▸ WHAT IS EXPECTED: Pull out every line of the records below that contains the string "icon".

=== INFORMATION PROVIDED ===

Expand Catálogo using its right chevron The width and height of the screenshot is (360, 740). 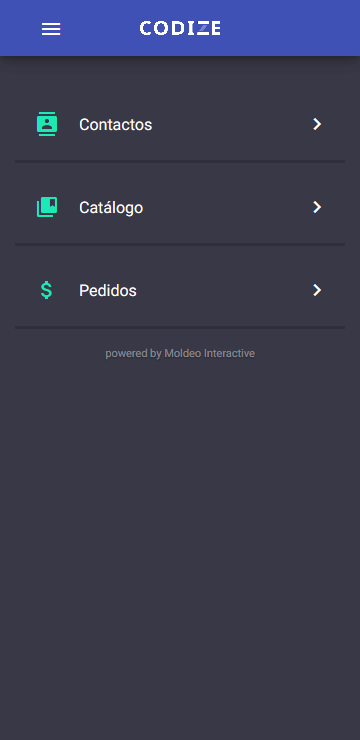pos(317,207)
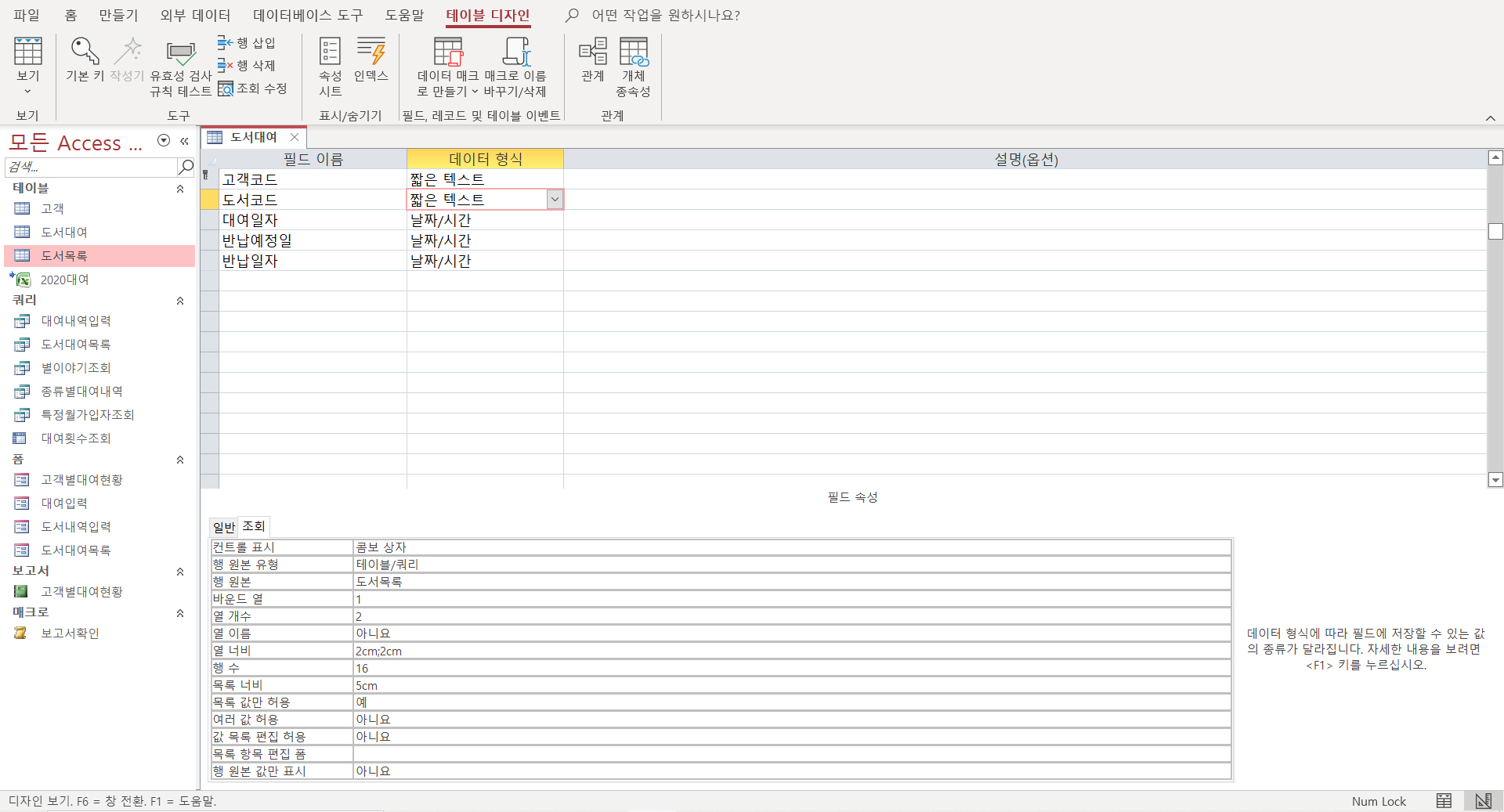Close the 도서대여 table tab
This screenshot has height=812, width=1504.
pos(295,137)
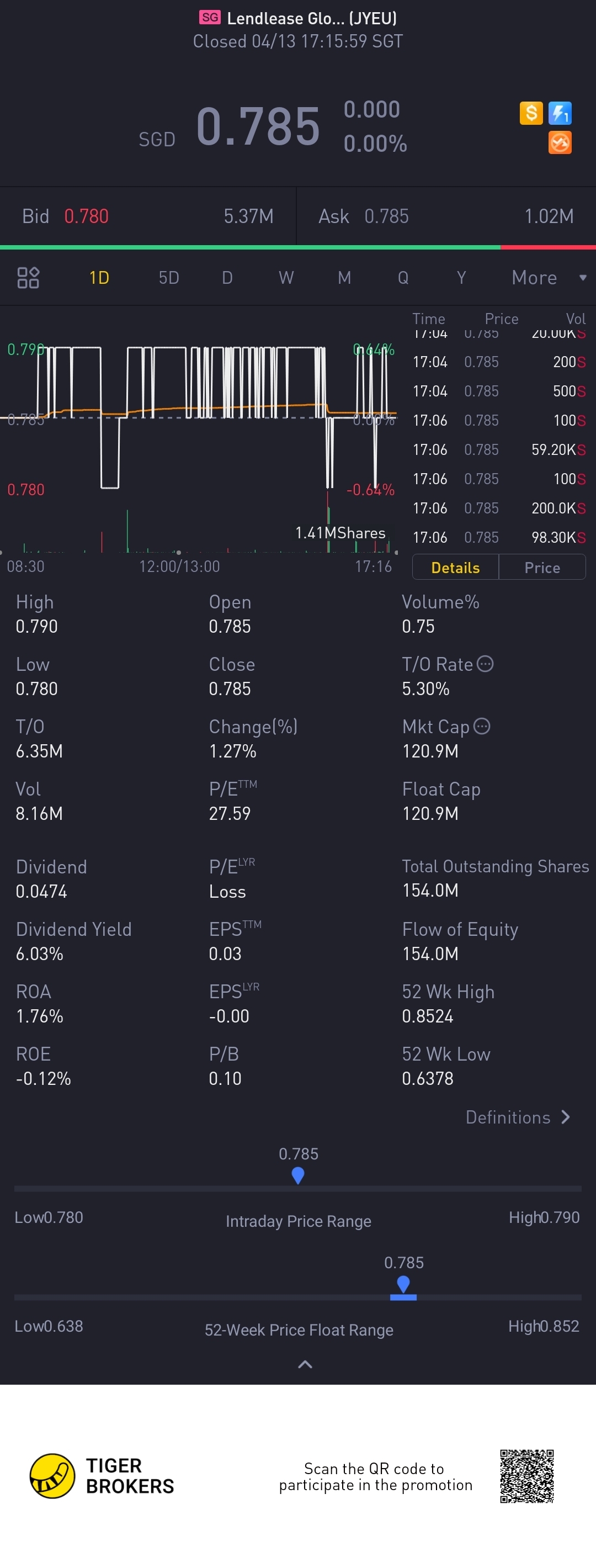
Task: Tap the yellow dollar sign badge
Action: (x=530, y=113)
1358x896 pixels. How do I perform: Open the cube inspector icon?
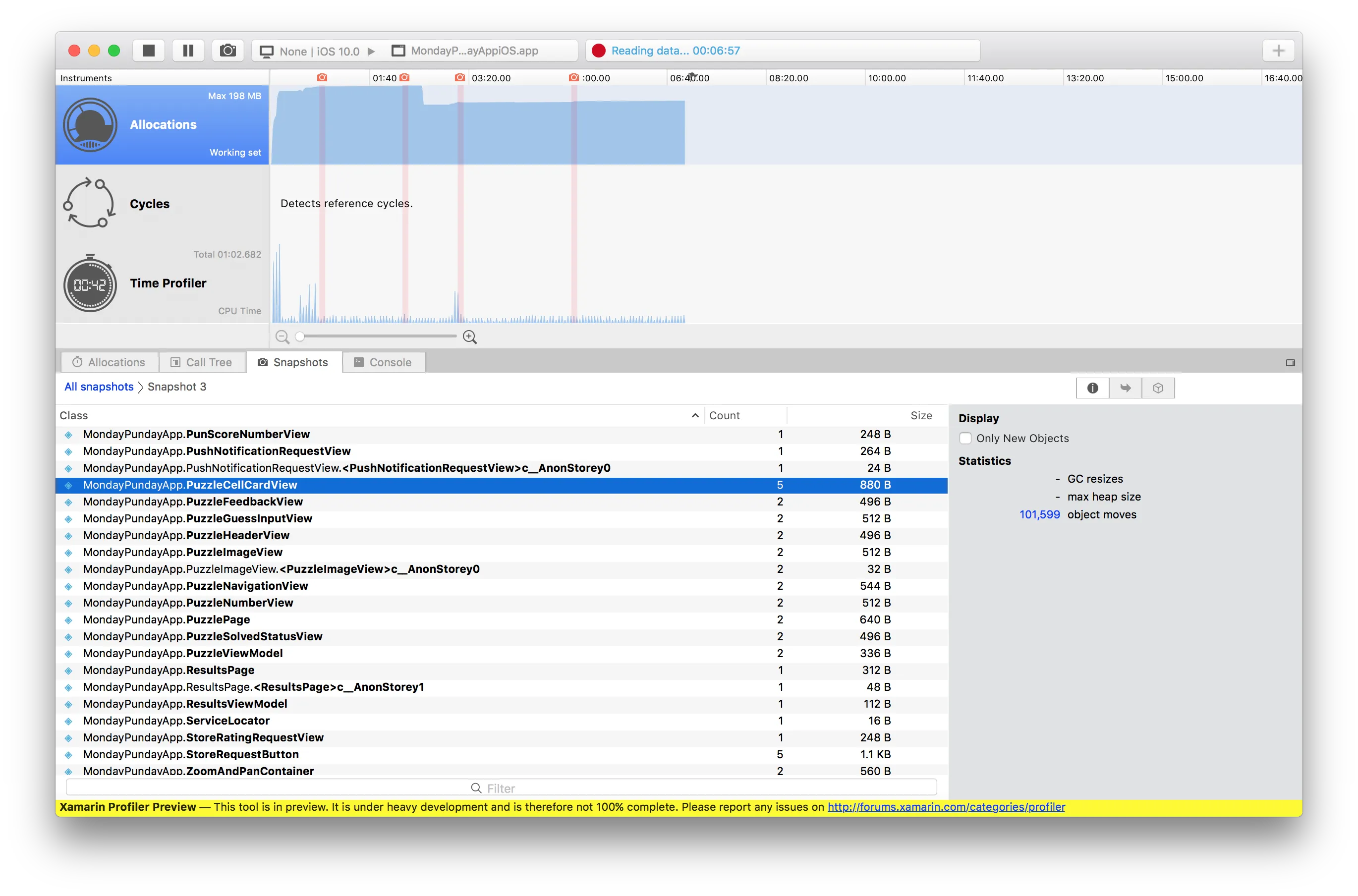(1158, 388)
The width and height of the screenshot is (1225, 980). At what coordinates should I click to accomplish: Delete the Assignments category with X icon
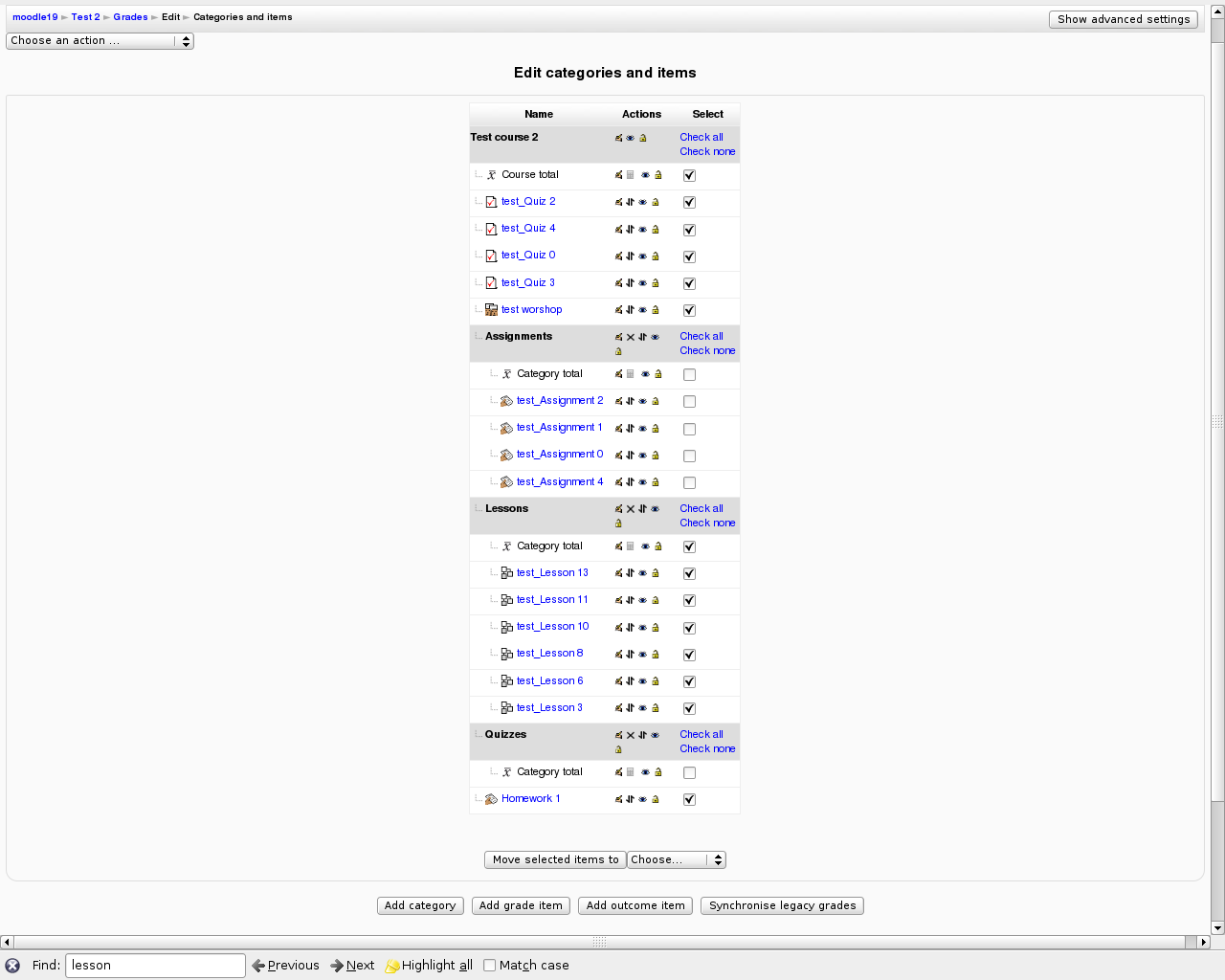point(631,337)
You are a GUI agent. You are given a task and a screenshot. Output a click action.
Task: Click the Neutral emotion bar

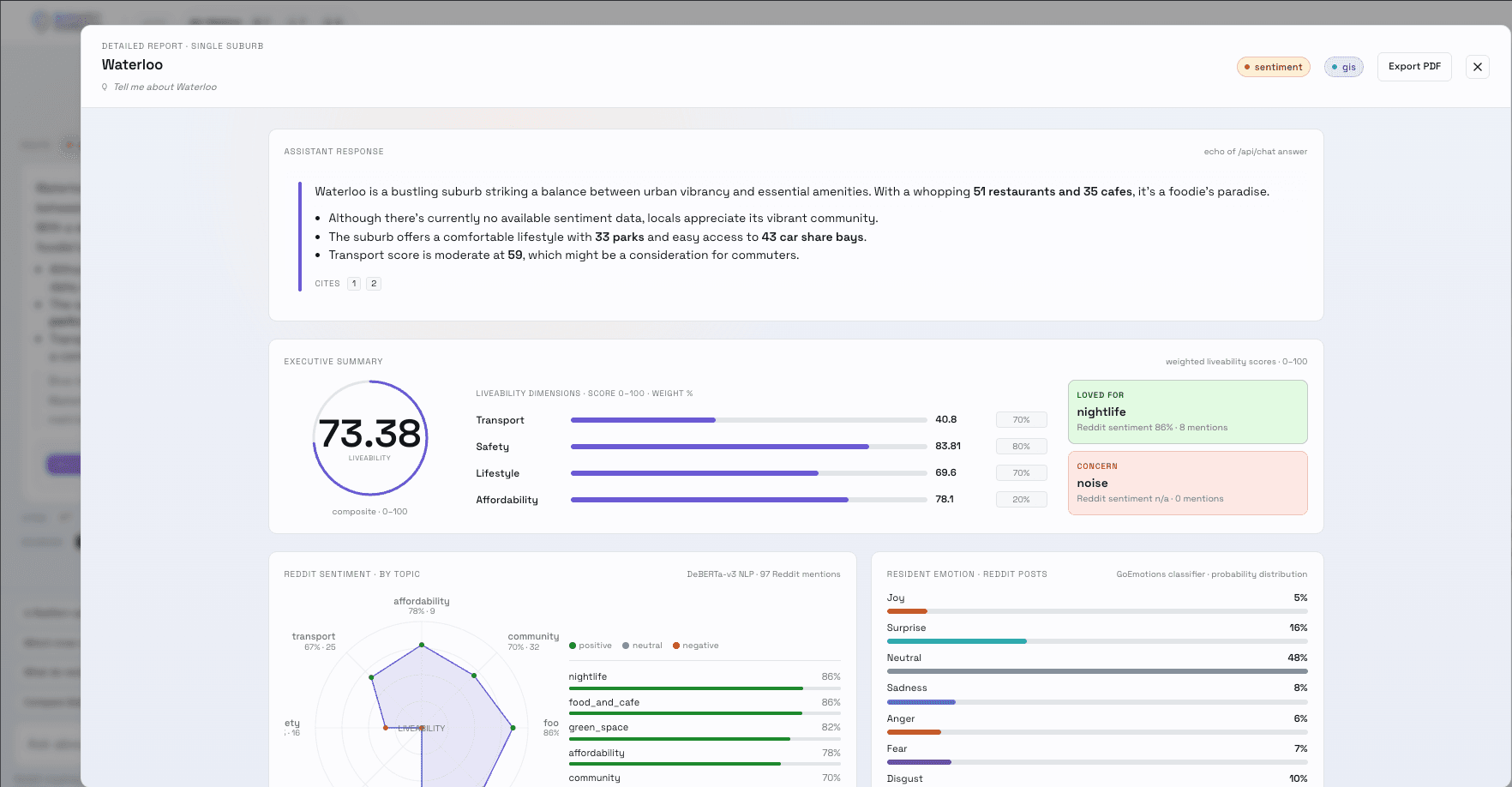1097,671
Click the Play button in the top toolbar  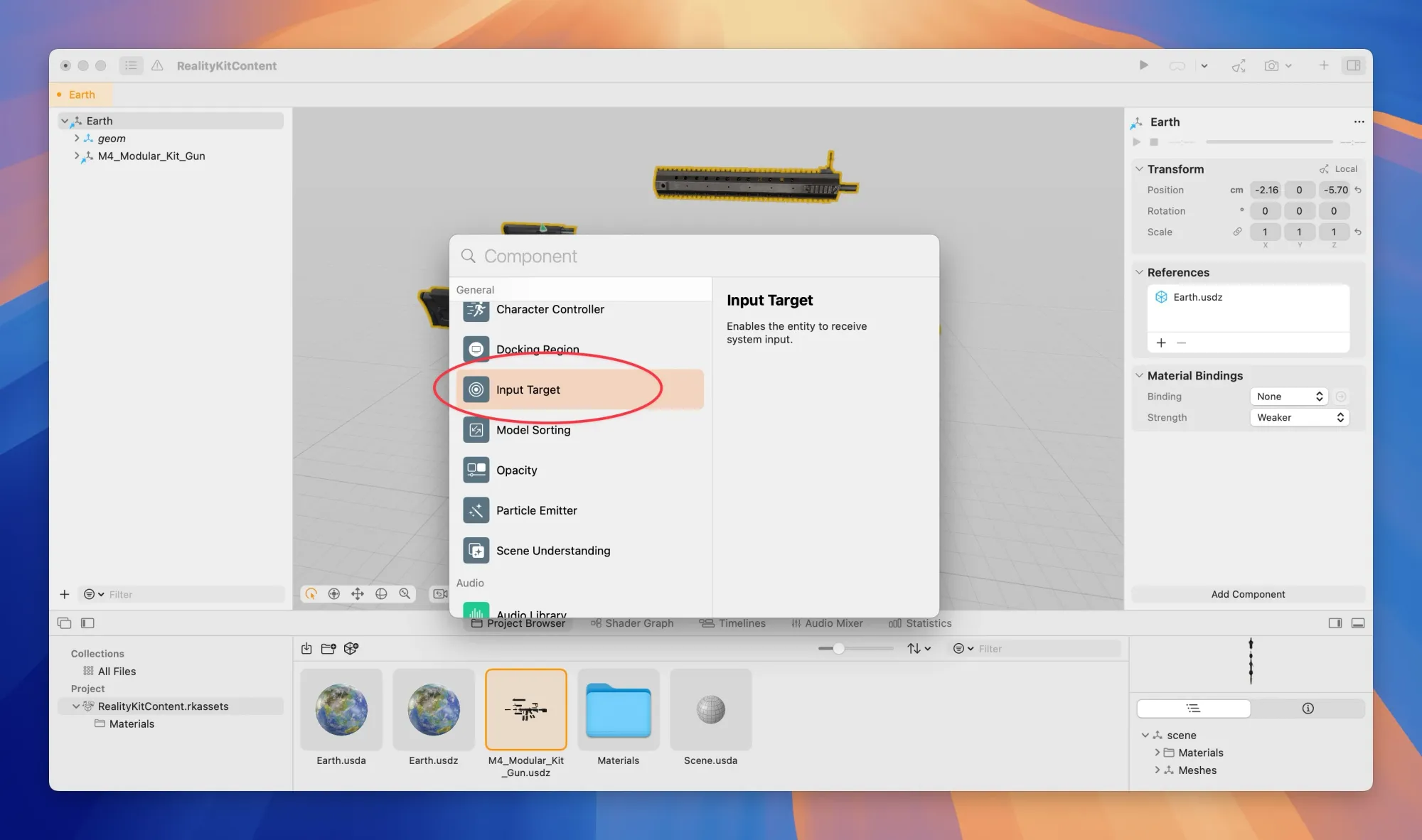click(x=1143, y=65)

===

▸ EXERCISE RESULT:
1358x896 pixels. How do I perform: Open the cube inspector icon?
The width and height of the screenshot is (1225, 980). At what coordinates should I click to accomplish: Delete the Assignments category with X icon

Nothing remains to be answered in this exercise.